Levi was now worse with emotions than he was with words. At that moment, he found that he was terrible with both. This woman had let him in her house, hadn't asked where he'd come from, hadn't asked anything at all. For all he knew, she didn't know he was an ex-con. She didn't know he'd been in the clink for murder. She didn't leave the house, and all her friends were dead. Levi did all her shopping, and he cooked and cleaned for her. The bike she'd given him had belonged to her husband, who had been an athlete way back when. Levi was handy, so he'd fixed it himself and brought it back to what it had been. Her joy when she saw what he'd done with it had made her cry, which had confused him. Happy tears, she'd told him. Happy tears. Those weren't the tears she was shedding now as he carefully packed up all her memories and hauled them into the back of a van. One of her daughters was there with her husband to get her. She'd requested that they stayed outside and let Levi do the packing. Levi was happy with that. He hadn't liked the man's attitude. Like he wanted to drive out of there as soon as possible. Like he didn't even want to be there.
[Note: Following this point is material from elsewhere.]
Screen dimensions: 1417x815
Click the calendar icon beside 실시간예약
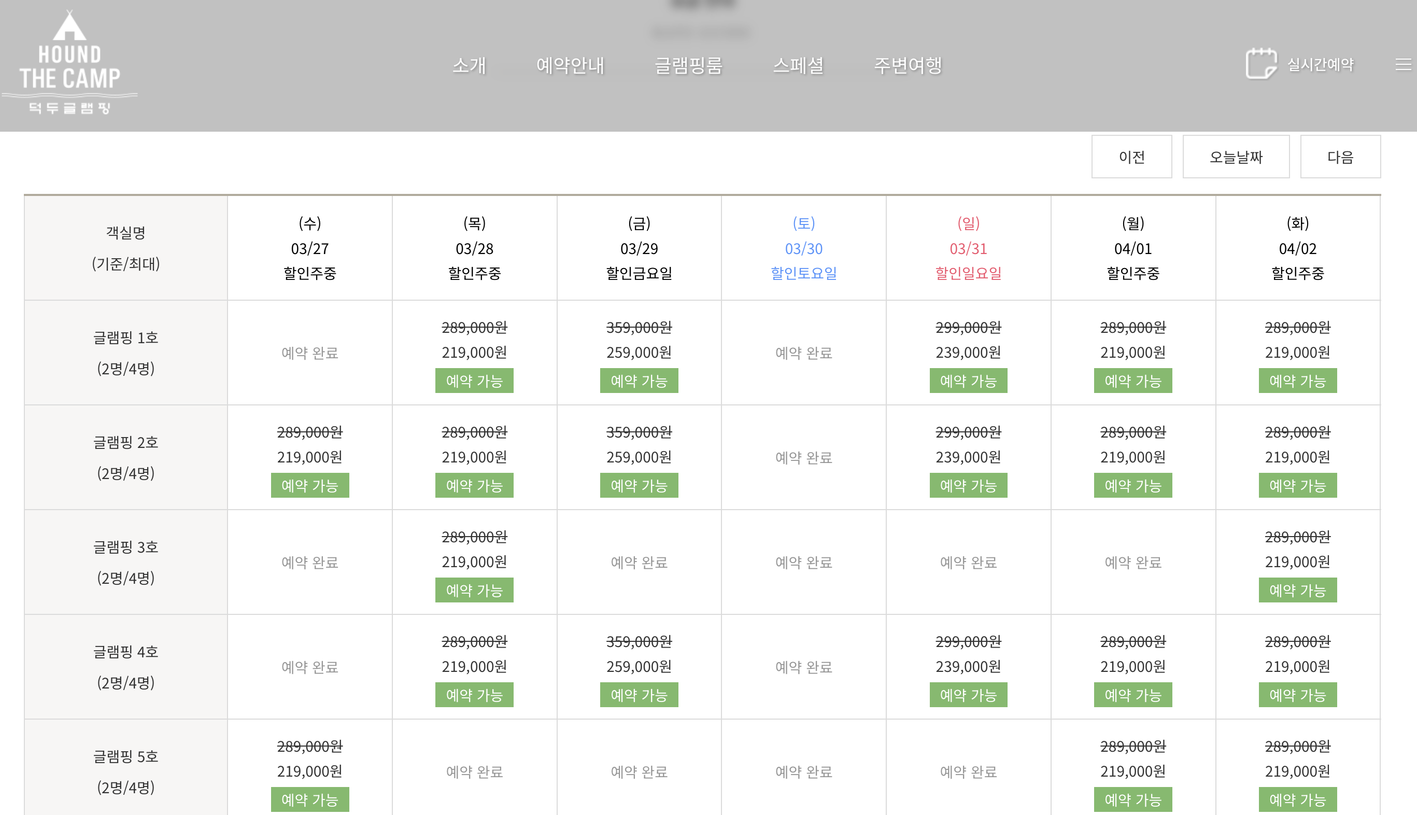point(1260,64)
At last, the boxes were all in the back of the van, and all that was left was old furniture that nobody would want. The house was empty. Levi didn't have many belongings, and the little he had was in the room he'd rented. He stood with her in the empty living room, in complete silence, save for her heavy breathing and occasional sobs.

"The worst thing about growing old, my dear," she whispered, at last, patting her eyes with permanently trembling hands, "is that you don't always get senile. I wish I'd gotten senile. I really do."

Levi bit his lower lip.

"Thank you for letting me live here, Mrs. Bloom," he said, voice quiet, strained "it was an honour to meet you. You're an incredible woman."

“Lean in, my dear,” she said to him, smiling through the tears, “let me kiss your cheek goodbye.”

Levi didn't know what a mother's kiss felt like, but when her old lips touched his cheek, he knew.

His eyes blurred when she held his cheeks with her wrinkled, shaking hands. He put his hands over hers and held them, gently pressing his forehead against hers.

"I'll remember you forever, Mrs. Bloom," he said, voice small, contained, "I won't forget your kindness for as long as I live. I'll take good care of Mr. Bloom's bike."

She smiled then, a genuine smile, and someone opened the door. She let go of him, and he straightened up, circling the wheelchair as he wiped his face and pushed the chair into the hall. It was her daughter, and she saw the emotions hanging heavy in the air.

"I know you love this house, mum," she said with a little apologetic smile, "but we want you with us."

"I know, sweetheart, I know," Mrs. Bloom said as Levi pushed her chair. Her daughter motioned to do that for him, but he gripped the handles.

“Let me do it,” he requested firmly. Her daughter nodded. Levi pushed the chair out of the house and carefully pushed it over the step. He was the one who picked her up in his arms and put her in the backseat of the van and he was the one who folded the wheelchair and put it in the back with all the boxes.

Then he stood there beside the window seeing her cry and smile and wave. He waved, and he forced himself to smile too. Her daughter waved at him and thanked him again. They were off then. And that was it.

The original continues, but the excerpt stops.